He has also looked outwards: he has made the University part of the Cambridge Network and of the Greater Cambridge Partnership; he has drawn upon the generosity of considerable benefactors; he has linked us with the Massachusetts Institute of Technology; he has received from Bill Gates the greatest single gift ever made to us. It is a notable achievement. It would not be right, however, to pass over the contribution made by his wife Mary, both in support of him and in her own name; all who have known the hospitality of two very busy people attest its warmth.

I present to you the Right Honourable

ALEC NIGEL, Baron BROERS, Ph.D., Sc.D., F.R.S.

President of the Royal Academy of Engineering,Professor Emeritus of Electrical Engineering, Vice-Chancellor Emeritus,Fellow and formerly Master of Churchill College,Honorary Fellow of Gonville and Caius College, of St Edmund's College, and of Trinity College

*

Qui rationi primo mathematicae, tunc aerariae studuit, ut is postea studio uermi cuidam dato praemium Nobelianum acciperet quis suspicaretur fore? sed dum studet, ut praeses studentium crearetur omnium fere MMMD numero nomina origines uultus studia cognouit: curae subtilitatis laboris minuti uir est.

de uerme illo, bestiarum miraculo, quid iam amplius dicam? hermaphroditam esse maximam partem memineritis, sed paucos mares:

namque in eost Venus ut muliebria conserat arua1

etiam Caenorhabditis elegans. quid tamen si partes necessariae coniugi desint? uerum accidit aliquando ut uulua, quae cum nascitur uermis abest, ne in adulto quidem creetur. nihil impedit quin crescat in hermaphroditis progenies, sed nascitur exedendo, simili fato damnata uicissim.
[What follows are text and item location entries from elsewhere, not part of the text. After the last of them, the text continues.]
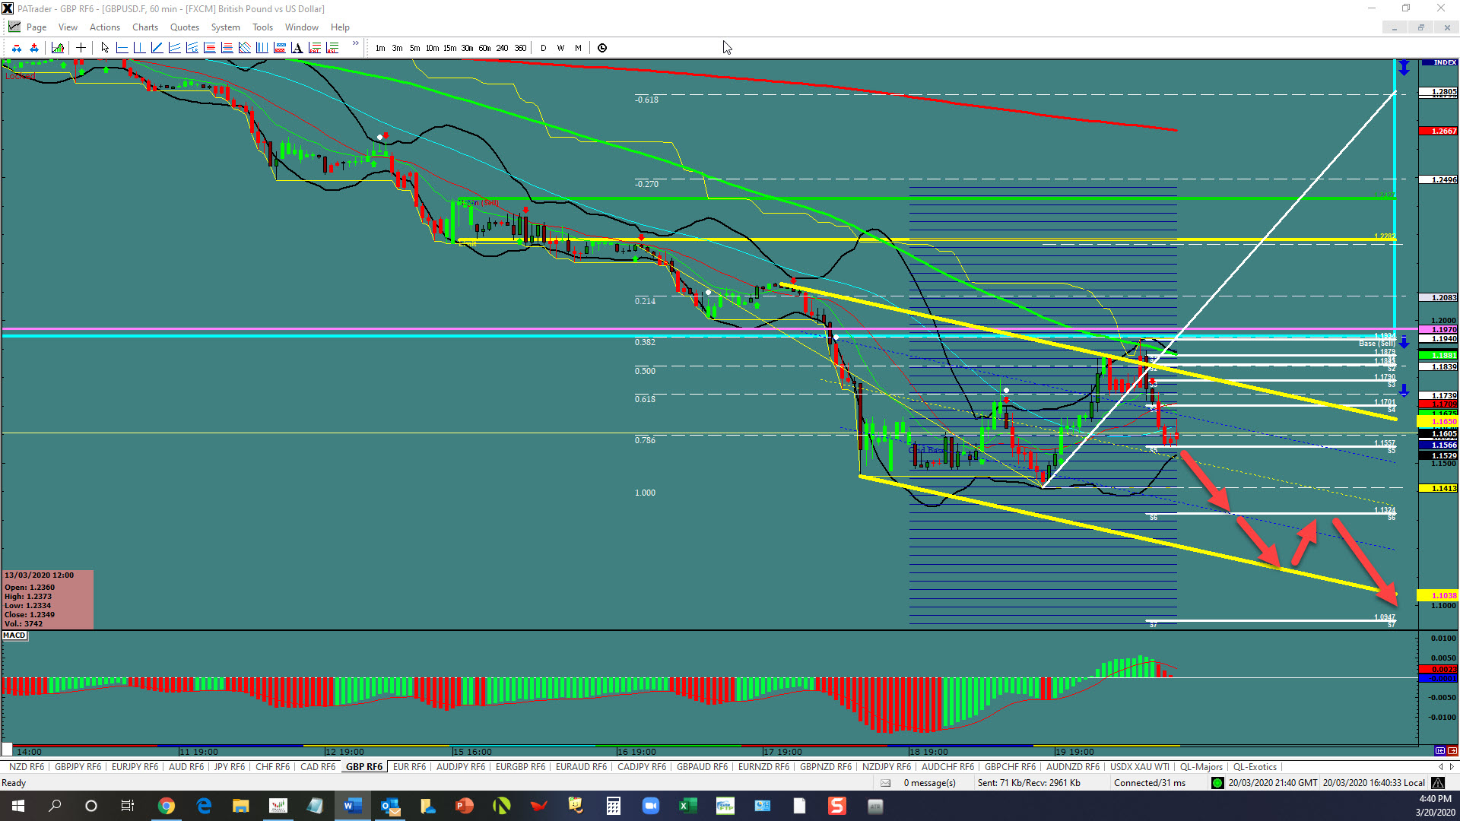Switch to the EUR RF6 tab
Viewport: 1460px width, 821px height.
pyautogui.click(x=409, y=767)
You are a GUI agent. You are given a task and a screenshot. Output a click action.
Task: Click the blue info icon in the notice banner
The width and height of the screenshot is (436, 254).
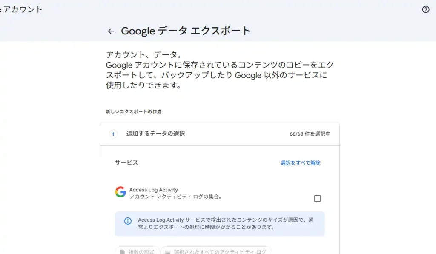point(127,220)
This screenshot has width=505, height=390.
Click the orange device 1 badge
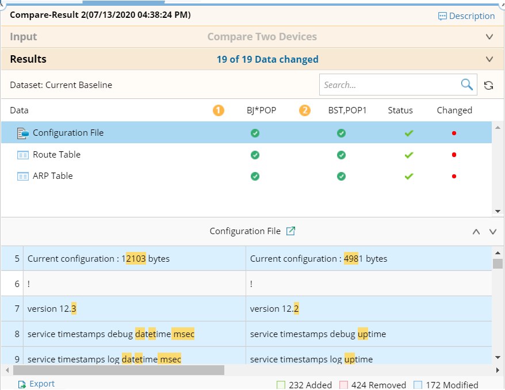click(x=219, y=110)
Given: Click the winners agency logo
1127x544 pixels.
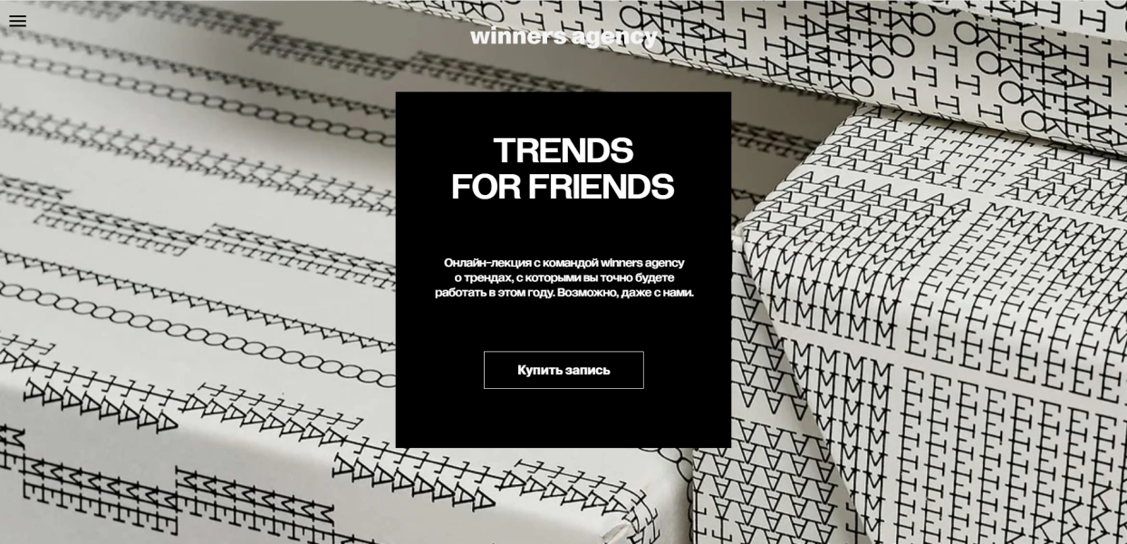Looking at the screenshot, I should 564,35.
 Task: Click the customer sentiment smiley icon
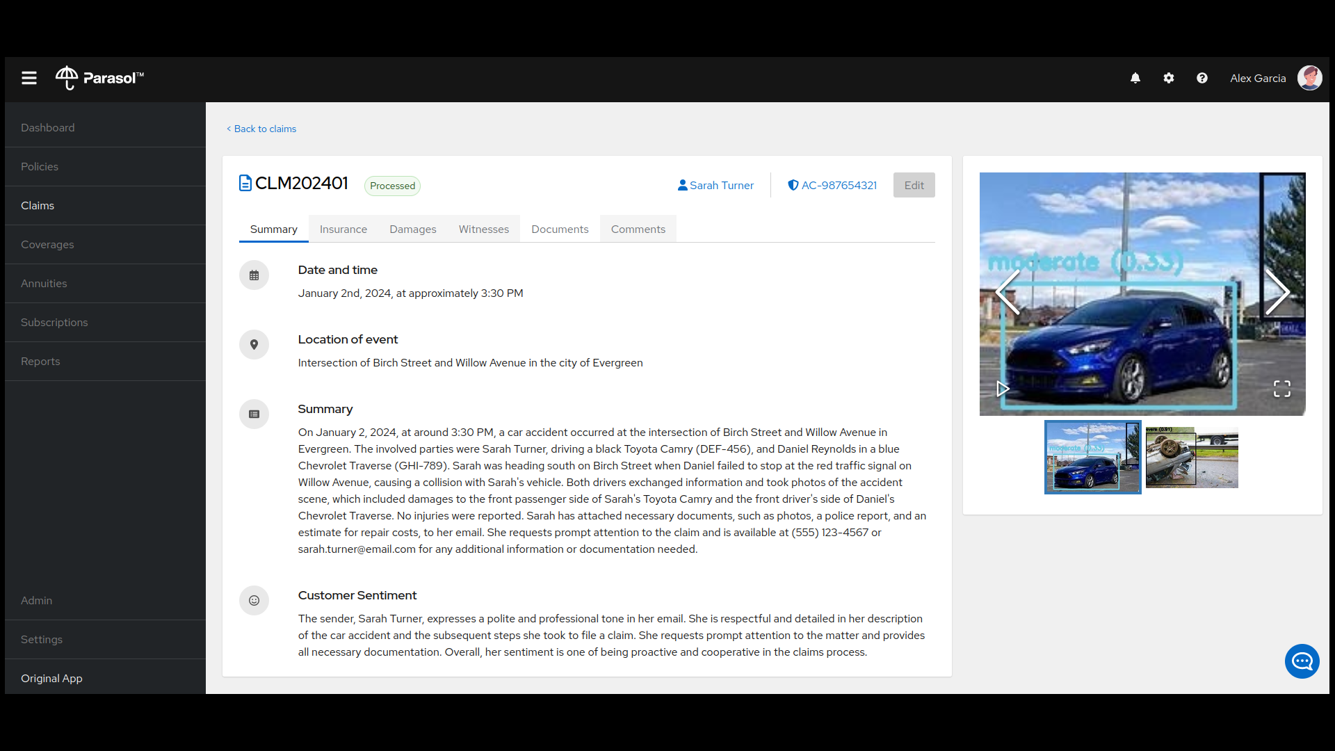[x=254, y=600]
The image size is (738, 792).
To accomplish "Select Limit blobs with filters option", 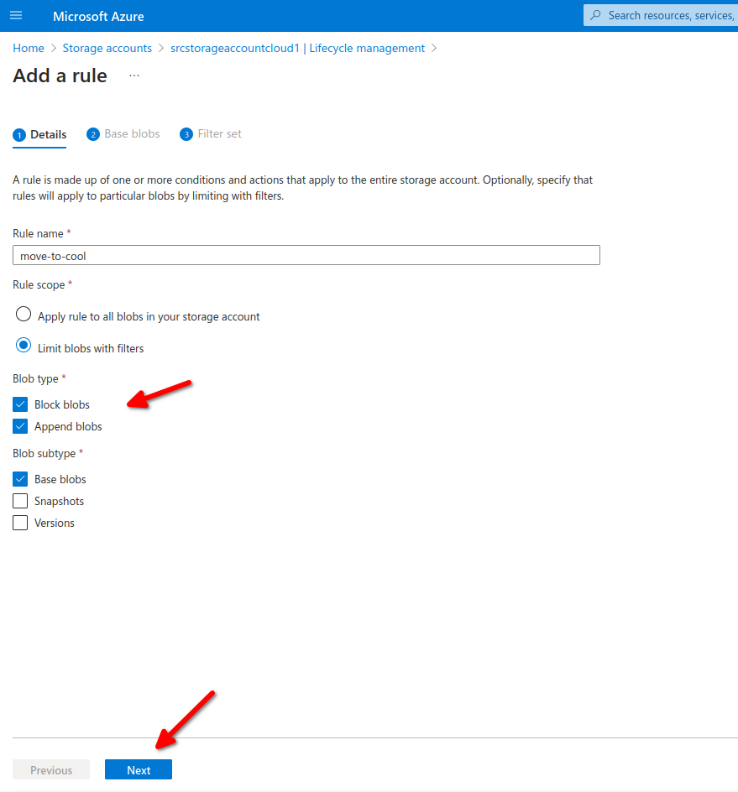I will tap(24, 347).
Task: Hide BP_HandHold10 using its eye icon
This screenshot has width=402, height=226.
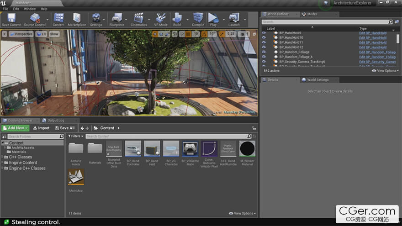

ista patefecit hic uir, diu in patria uestigata sed primum apud nos, quo forte peruenisse dicitur sed optime paratus: nam ad naturam humanam conuersus, strenue se in eis disciplinis quae experimento geruntur exercuerat, proximumque excipit socium Iohannes ille barbatus tum cum cellulas qua ratione se diuidant spectare coepit. mox manifestum est totam animalis hereditatem posse cognosci: hic uir scholae suae dux iam annos XXX eas XXII numero ex quibus fit uulua uestigat, nec dubitat quin fuerit tandem ad summam totius omnium animalium rationis aduentum. namque hae cellulae quo modo crescunt aut non crescunt aut etiam, idque maximi momenti praemioque dignissimum, quo modo natura in uerme moriuntur, eodem fit modo in omnibus animalibus: ex eo ualet homullis id quod accidit uermi.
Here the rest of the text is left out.